+++ Records to process
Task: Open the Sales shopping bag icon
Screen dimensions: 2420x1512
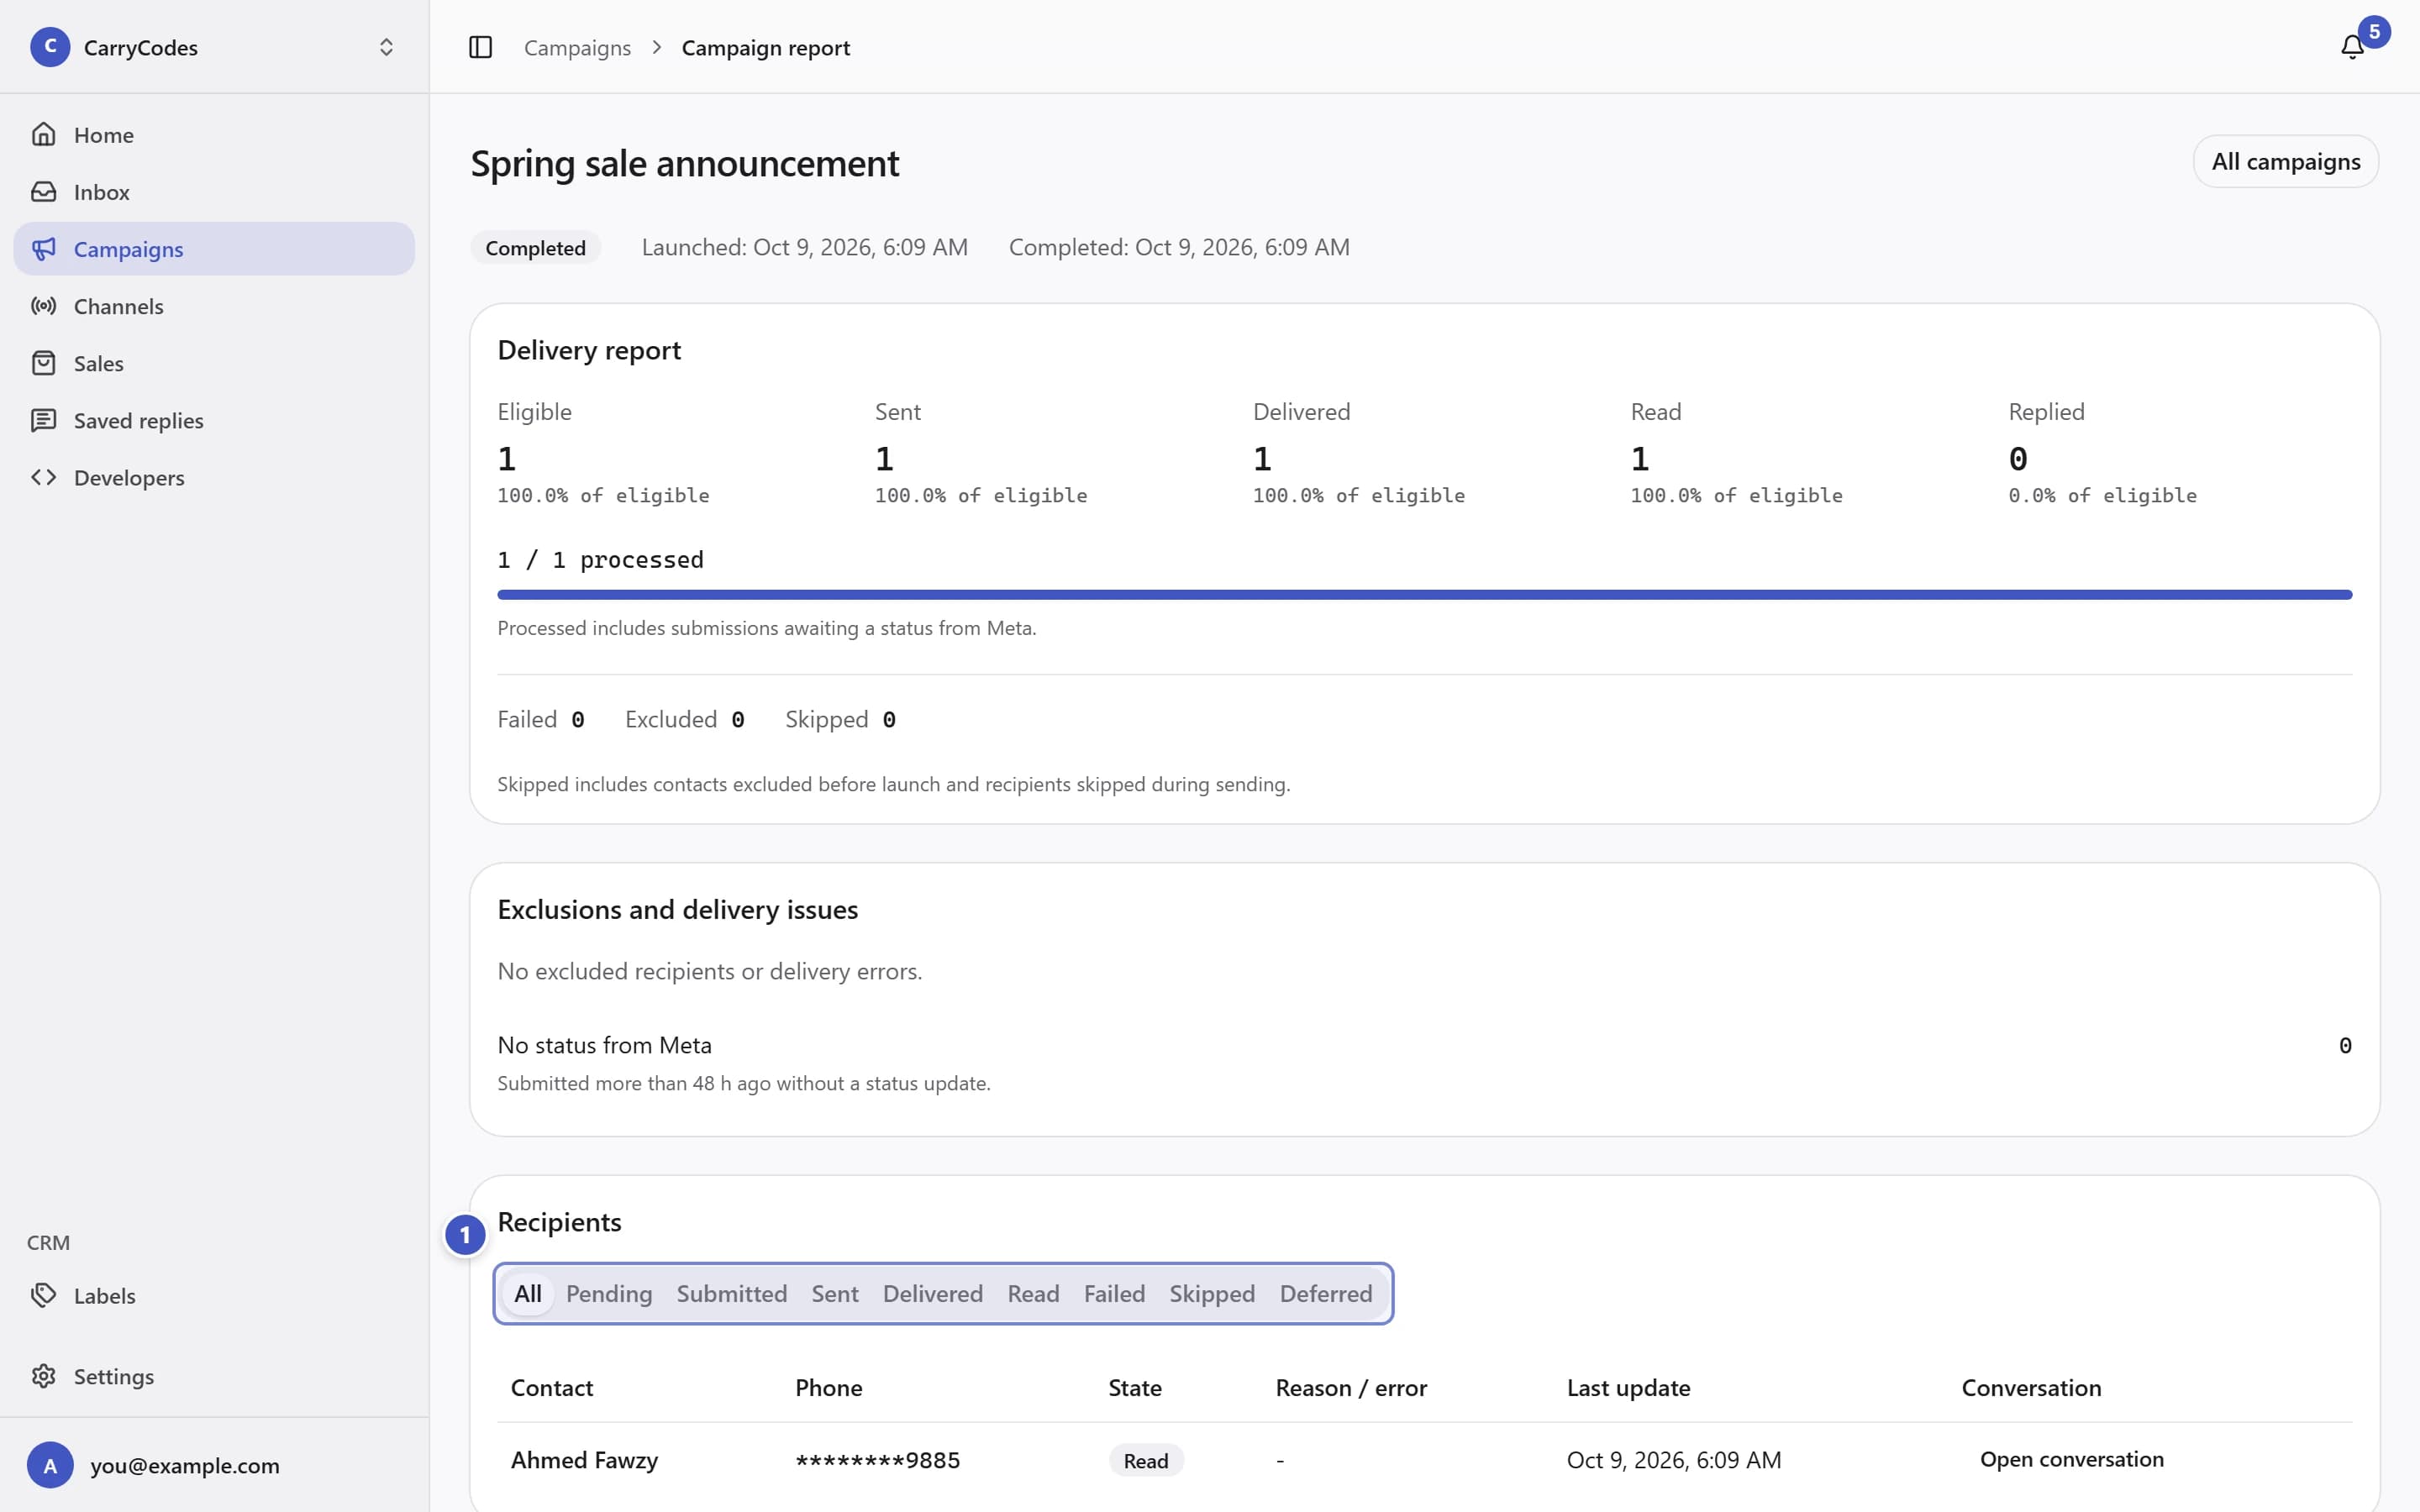Action: tap(43, 363)
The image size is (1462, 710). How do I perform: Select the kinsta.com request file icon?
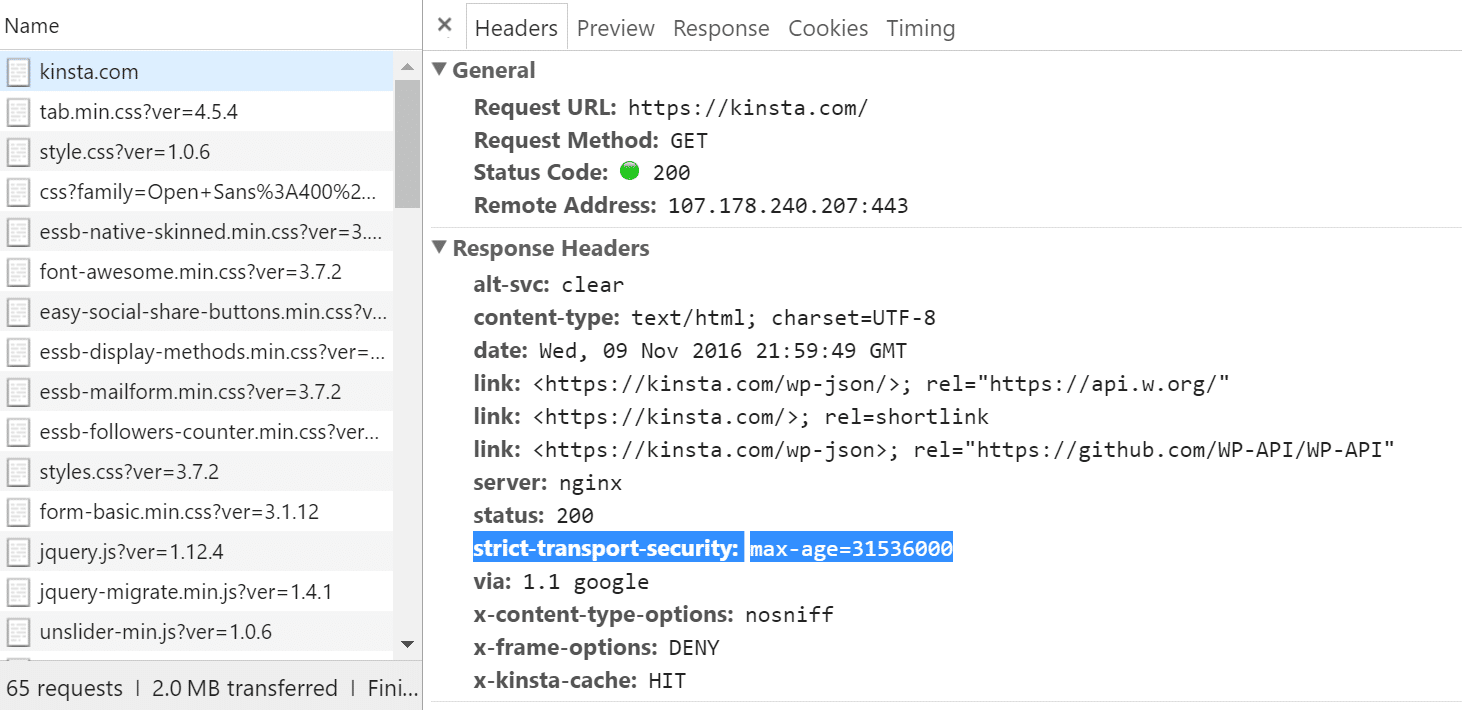click(x=18, y=71)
++++++
Problem description ▸ Your copy should hold every entry exactly as written, but none of the pictures.

Answer to this task ▸
Task: Open the Sales shopping bag icon
Screen dimensions: 2420x1512
Action: tap(43, 363)
The image size is (1462, 710). How do I perform: Select the kinsta.com request file icon?
click(x=18, y=71)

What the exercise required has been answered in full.